START Dataset entries

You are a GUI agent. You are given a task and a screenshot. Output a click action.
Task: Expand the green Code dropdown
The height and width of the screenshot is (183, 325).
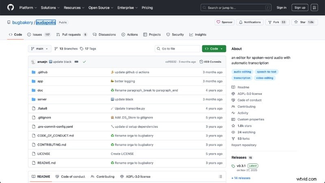[214, 49]
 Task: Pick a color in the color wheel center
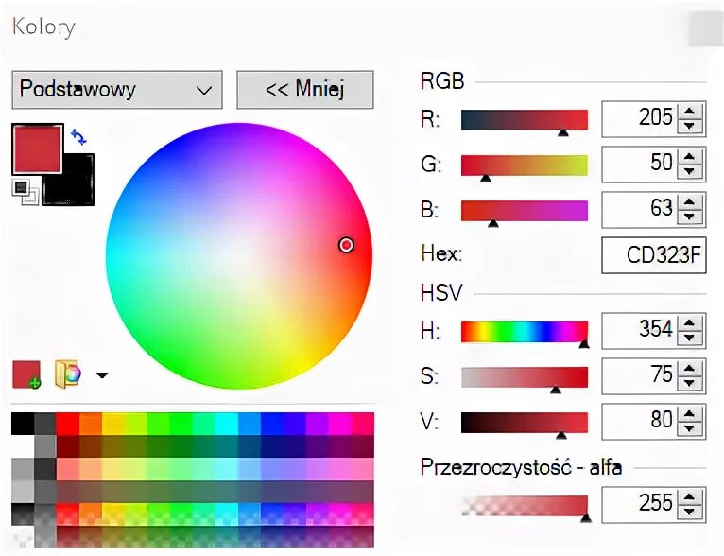coord(239,256)
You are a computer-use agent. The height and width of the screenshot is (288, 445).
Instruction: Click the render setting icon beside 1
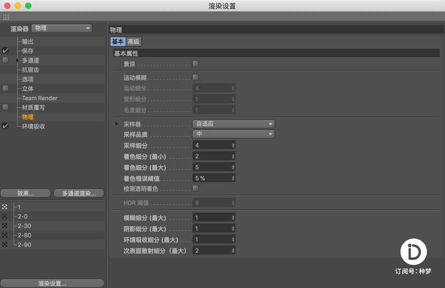[5, 207]
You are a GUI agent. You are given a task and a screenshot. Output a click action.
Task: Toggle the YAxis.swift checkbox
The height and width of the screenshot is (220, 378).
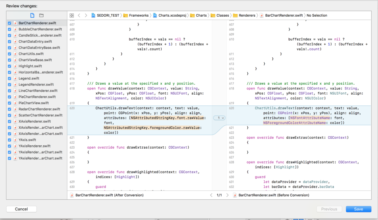click(9, 140)
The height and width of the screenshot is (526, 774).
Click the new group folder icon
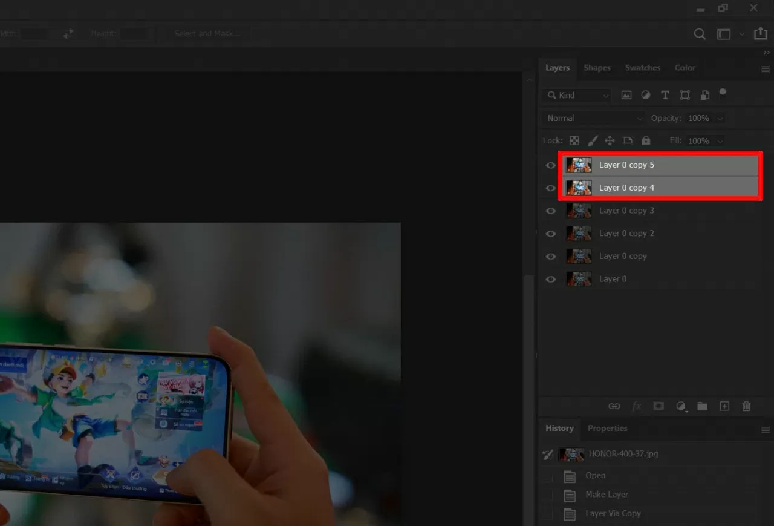pyautogui.click(x=702, y=406)
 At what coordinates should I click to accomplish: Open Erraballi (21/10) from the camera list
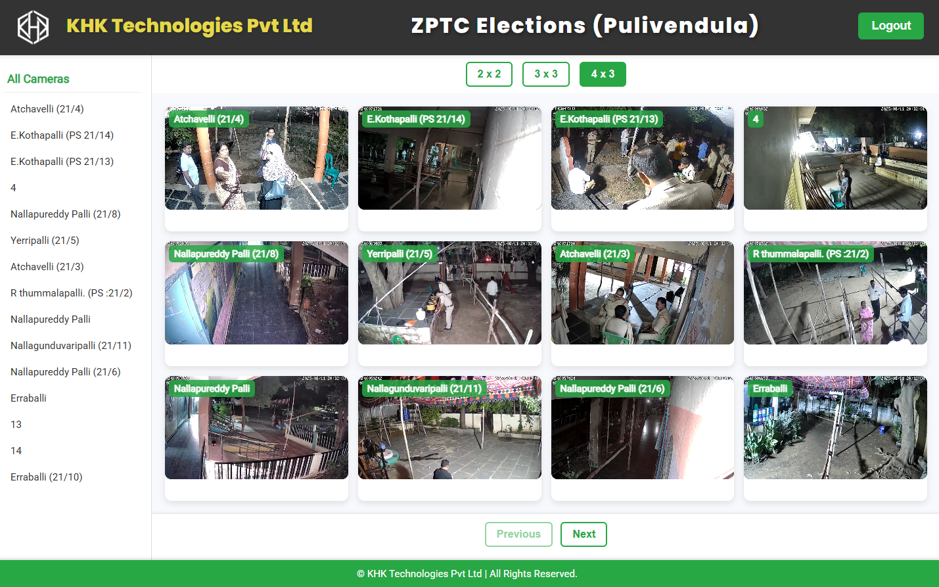coord(47,477)
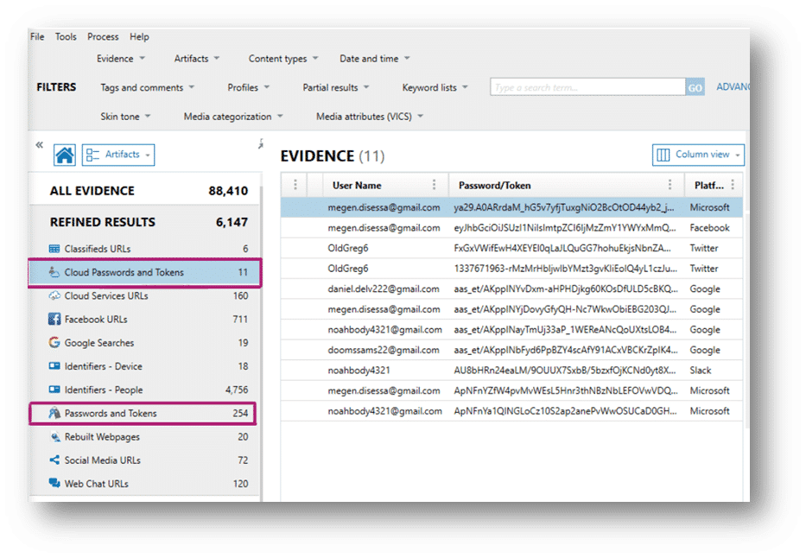Select the noahbody4321 Slack token row
This screenshot has width=806, height=558.
[x=510, y=371]
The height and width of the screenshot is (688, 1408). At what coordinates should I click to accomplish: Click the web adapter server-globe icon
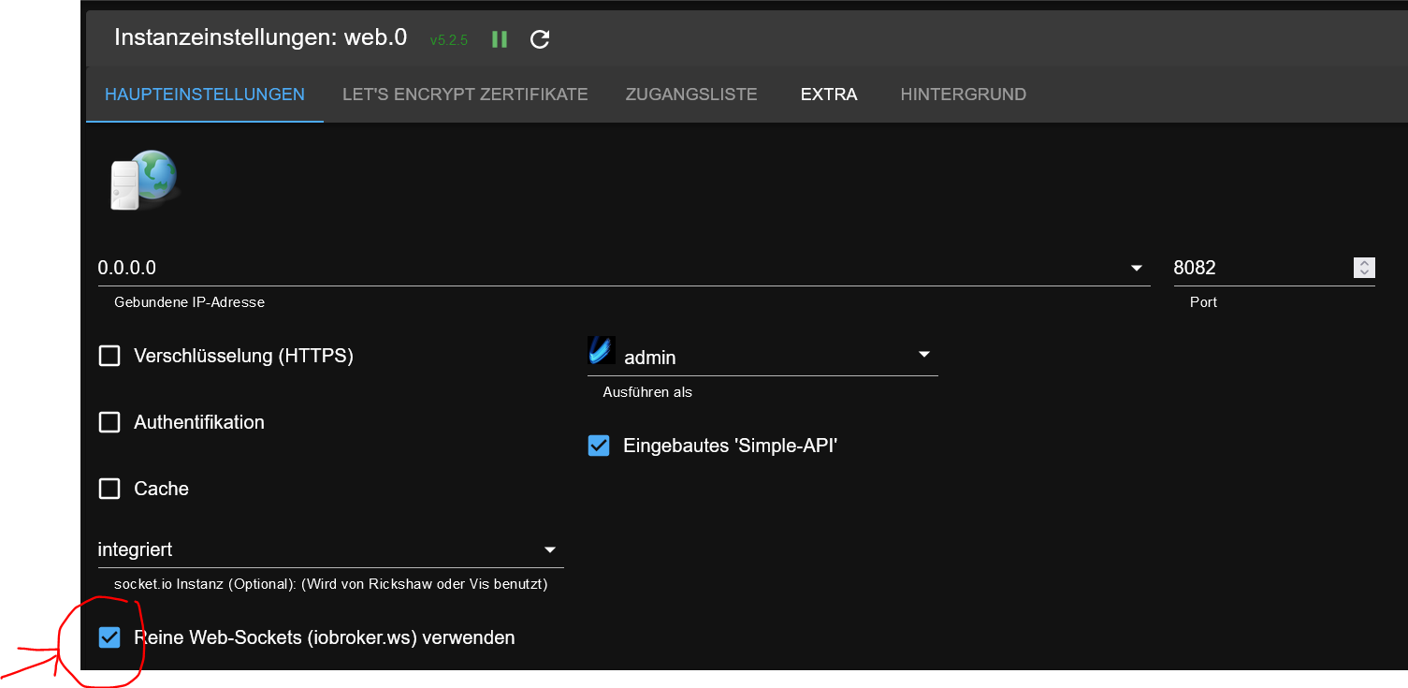(144, 178)
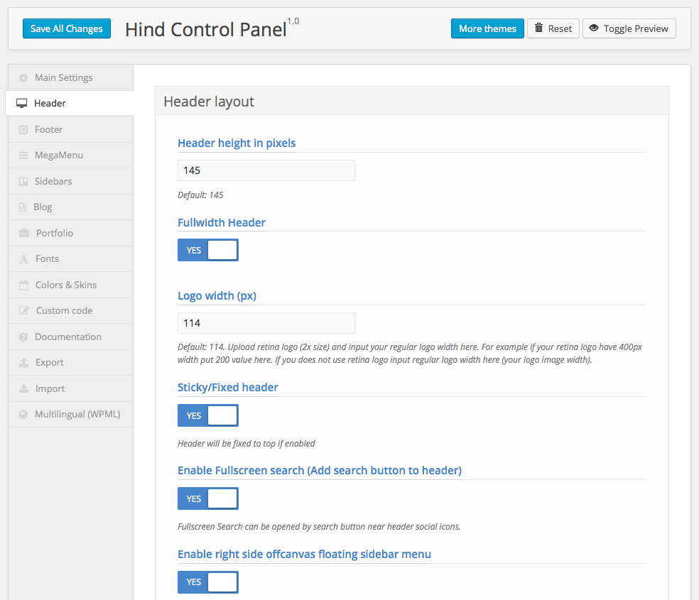Viewport: 699px width, 600px height.
Task: Open the Footer settings tab
Action: (x=48, y=129)
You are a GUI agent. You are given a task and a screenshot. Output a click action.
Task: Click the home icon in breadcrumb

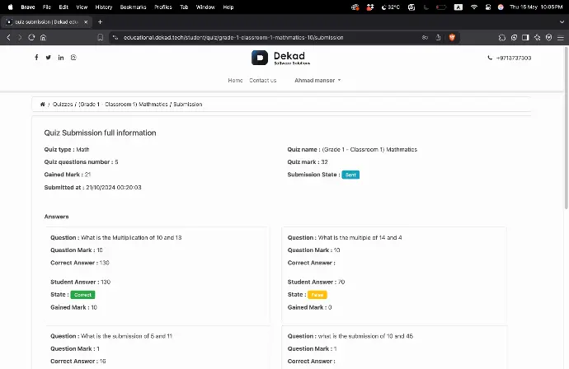pyautogui.click(x=42, y=105)
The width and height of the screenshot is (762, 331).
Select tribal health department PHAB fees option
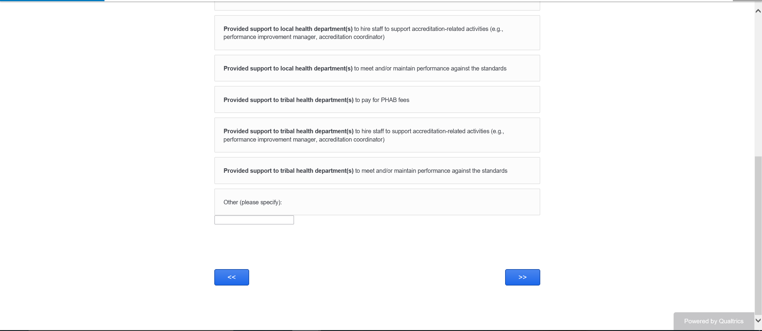pos(377,100)
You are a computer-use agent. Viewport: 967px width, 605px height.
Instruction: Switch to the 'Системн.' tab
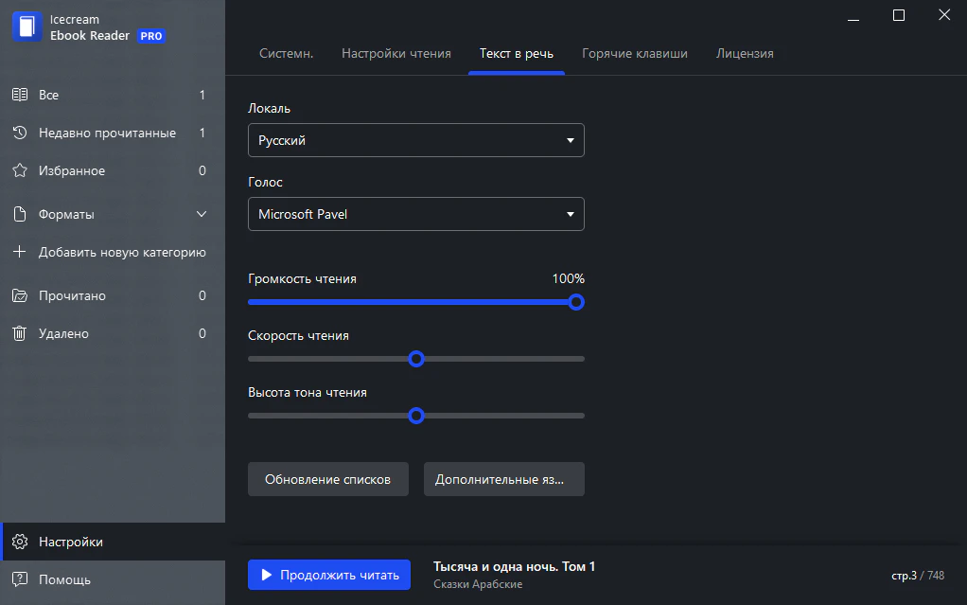[286, 54]
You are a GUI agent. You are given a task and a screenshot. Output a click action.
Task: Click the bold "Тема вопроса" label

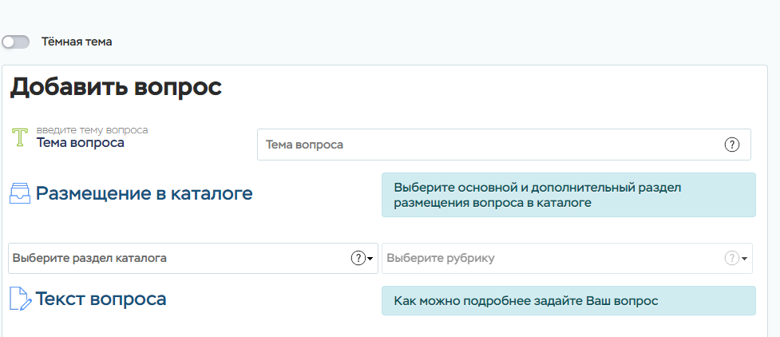tap(81, 143)
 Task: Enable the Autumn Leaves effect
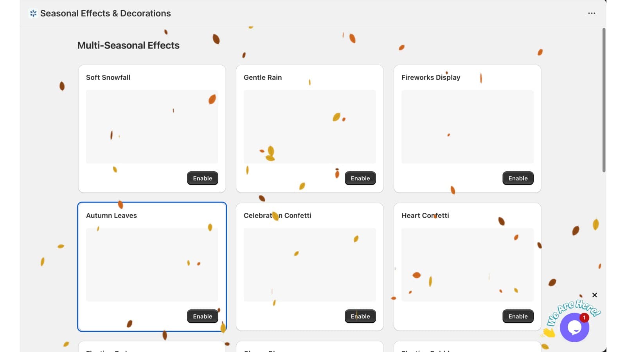coord(203,316)
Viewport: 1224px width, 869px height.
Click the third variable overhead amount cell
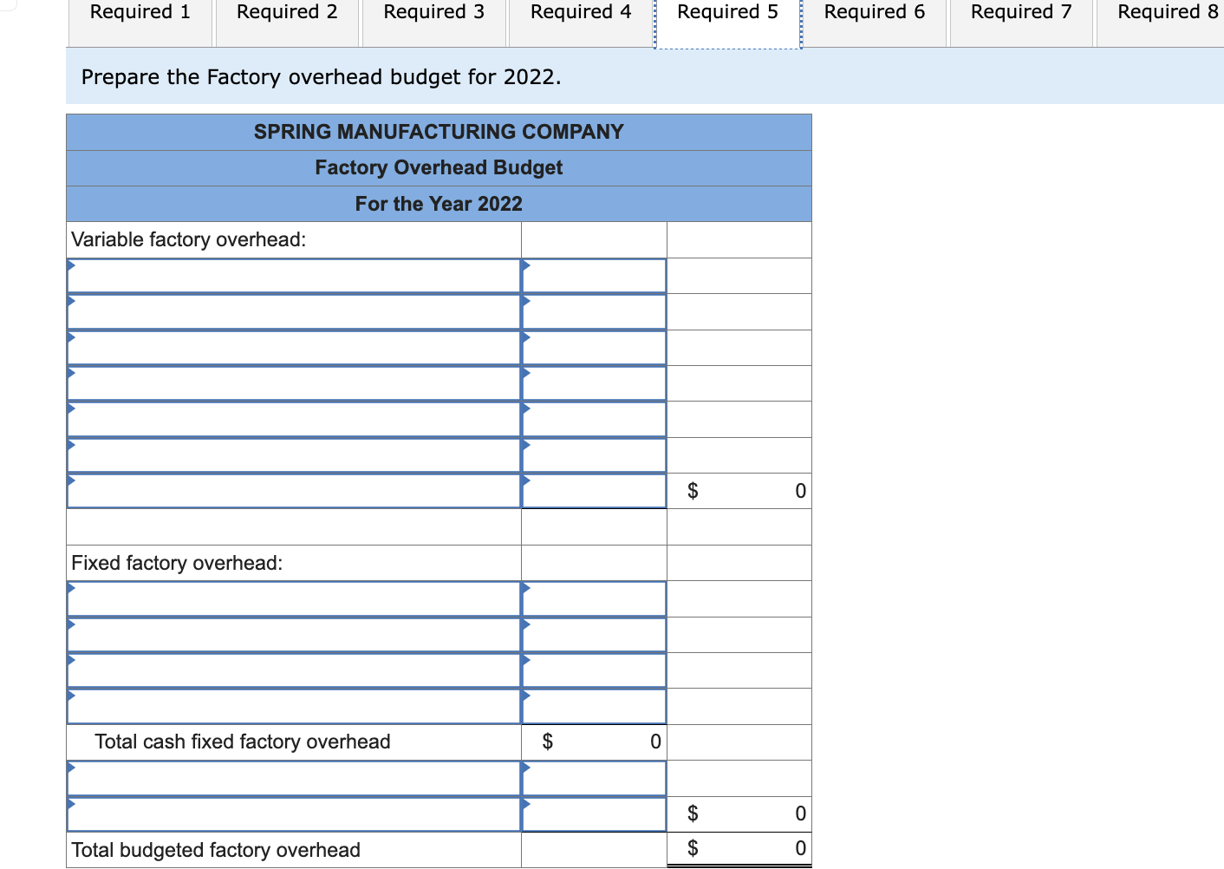tap(593, 347)
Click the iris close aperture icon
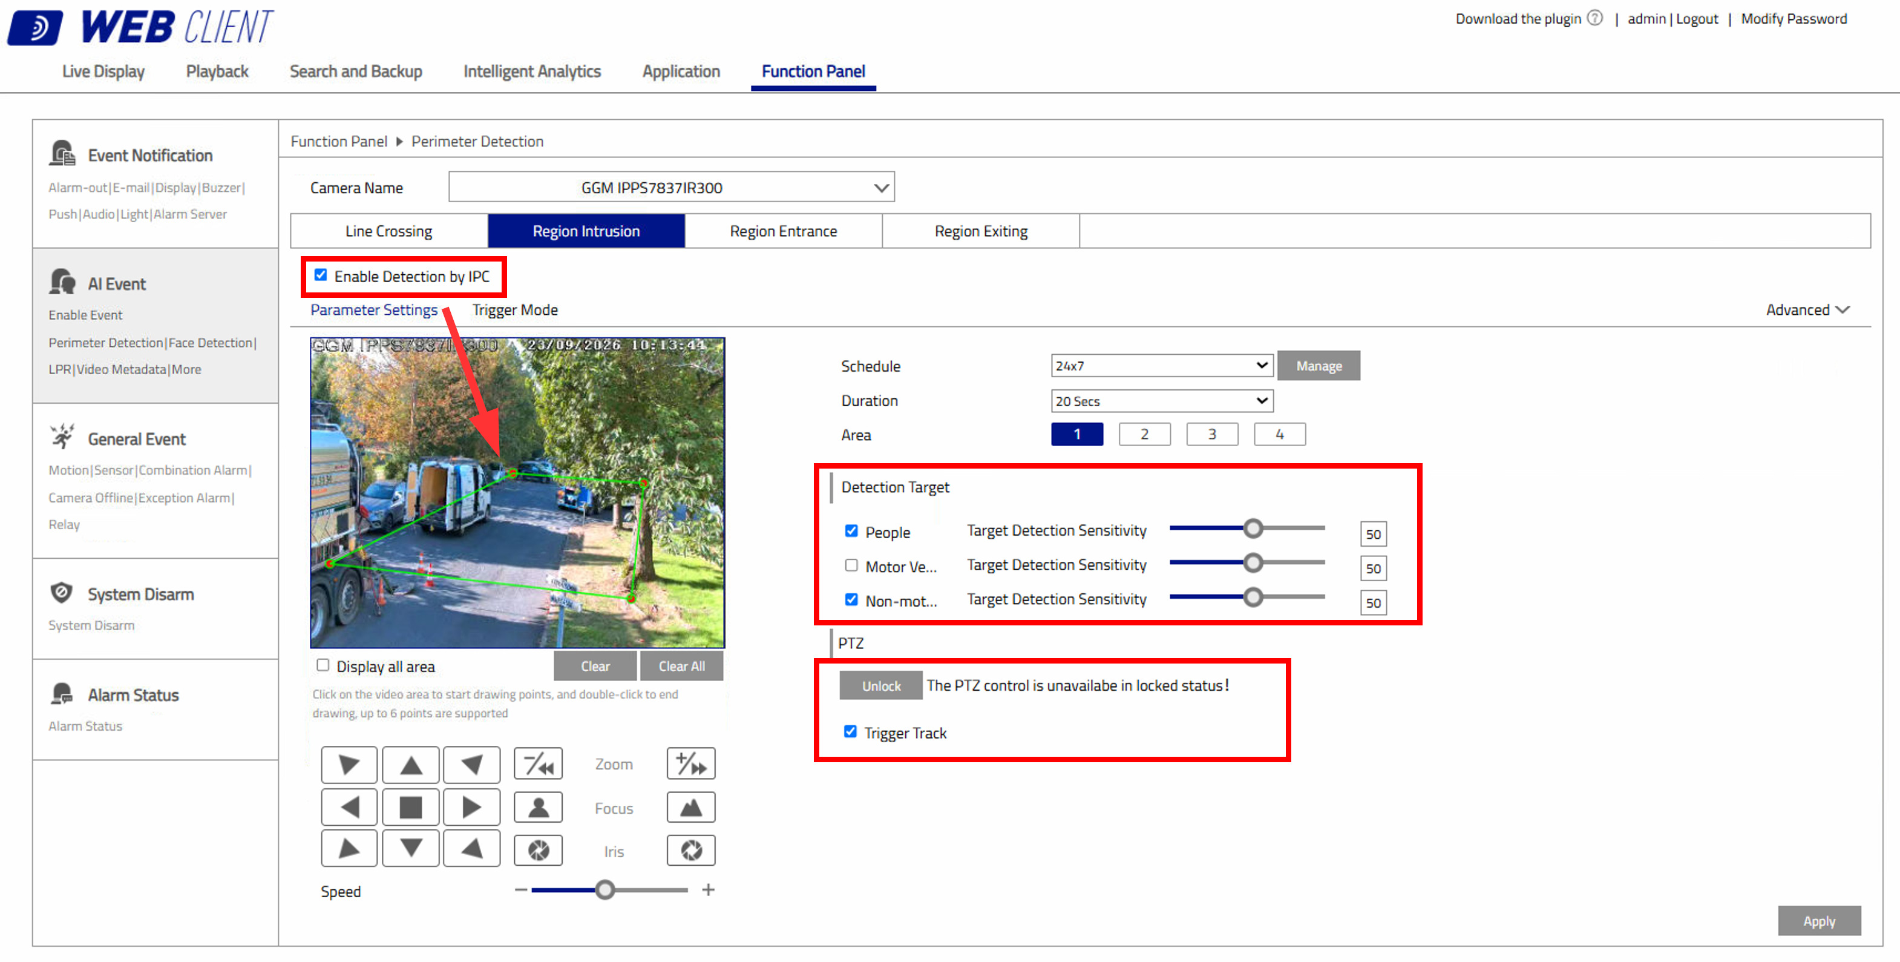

END Dataset entries

## Work to complete
A word-for-word transcript of the entries above is needed, with pictures removed.

## Output of the exercise
You are a GUI agent. You are given a task and a screenshot. Output a click action.
Task: Expand the green Code dropdown
The height and width of the screenshot is (183, 325).
[214, 49]
 Task: Pick a color in the color wheel center
coord(239,256)
You are a computer-use agent. The height and width of the screenshot is (288, 445).
Instruction: Click the render setting icon beside 1
[5, 207]
You are a GUI agent. You are given a task and a screenshot. Output a click action.
Task: Toggle the YAxis.swift checkbox
The height and width of the screenshot is (220, 378).
click(9, 140)
The height and width of the screenshot is (526, 774).
Click the new group folder icon
pyautogui.click(x=702, y=406)
 At what coordinates should I click to accomplish: Open Erraballi (21/10) from the camera list
coord(47,477)
Select the noahbody4321 Slack token row
This screenshot has width=806, height=558.
[x=510, y=371]
The height and width of the screenshot is (688, 1408). At what coordinates should I click to accomplish: Click the web adapter server-globe icon
(144, 178)
Viewport: 699px width, 600px height.
Task: Open the Footer settings tab
Action: (x=48, y=129)
You are a GUI agent. You are given a task and a screenshot. Output a click action.
Task: Click the home icon in breadcrumb

pyautogui.click(x=42, y=105)
The width and height of the screenshot is (762, 331).
Select tribal health department PHAB fees option
pos(377,100)
You are a computer-use agent. Viewport: 967px width, 605px height.
Instruction: Switch to the 'Системн.' tab
[286, 54]
You are a GUI agent. You are given a task and a screenshot. Output a click action.
Task: Click the bold "Тема вопроса" label

tap(81, 143)
 Task: Enable the Autumn Leaves effect
coord(203,316)
Viewport: 1224px width, 869px height.
Click the third variable overhead amount cell
tap(593, 347)
Click the iris close aperture icon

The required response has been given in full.